LEWISTON – Tammy Johnson had an appointment to interview prospective parents at her day care last week.
They never showed up. She suspects they saw the signs around Orange Street, the ones that warn of a convicted sex offender in the neighborhood, and kept on driving.
It’s happened before.
No law prevents people on Maine’s sex offender registry from living next door to day cares or elementary schools or playgrounds. Legislation that would have kept “sexually violent predators” at least 500 feet away died in committee last session.
But the issue has been given new life. The Commission to Improve Community Safety and Sex Offender Accountability met for the first time this week, inundated with statistics and studies.
Its 17-member panel represents law enforcement, government, victim’s rights and the Maine Civil Liberties Union. The charge: define standards for notifying communities about a sex offenders’ presence, look at risk assessment tools and the need for prerelease plans and report back to the Legislature by Dec. 3 with one or two bills in mind.
Co-chairman Sen. Pamela Henderson Hatch, D-Skowhegan, said for now there are just lots of questions.
How are probation officers expected to keep track of 100 or 125 people? And, when it comes to sentencing, “why did somebody get two years and somebody (else) get 20?”
“They really gave us an open-ended commission,” Hatch said.
Sen. Peggy Rotundo, D-Lewiston, said she and other local legislators started exploring the issue last winter after it became public that a high number of sex offenders released from prison were choosing to live in Lewiston.
She and Rep. William Walcott, also a Lewiston Democrat, co-sponsored a bill that would have shortened the period of time sex offenders have to notify police after moving from 10 days to 48 hours.
That bill was carried over to the next session. Rotundo, who is not on the new commission, said she thought her bill was likely something the group would look at.
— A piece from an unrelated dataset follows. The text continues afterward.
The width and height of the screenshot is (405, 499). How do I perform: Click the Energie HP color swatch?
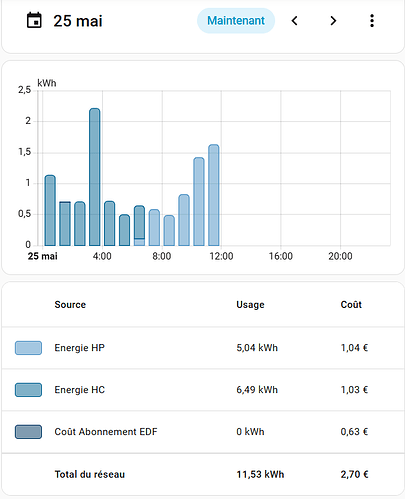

For Tammy Johnson, whatever measures are taken will be too late. She said she’s decided to sell Orange Blossoms day care. She’d already been thinking about it before the man moved two doors down in July.
“That was the final straw,” she said.
A public hearing will be held during the commission’s next meeting from 10 a.m. to 11 a.m. Oct. 27.
“I thought it would just be nice to get some public input,” said Hatch. “Not that I want to bring it up close and personal, but people do have ideas.”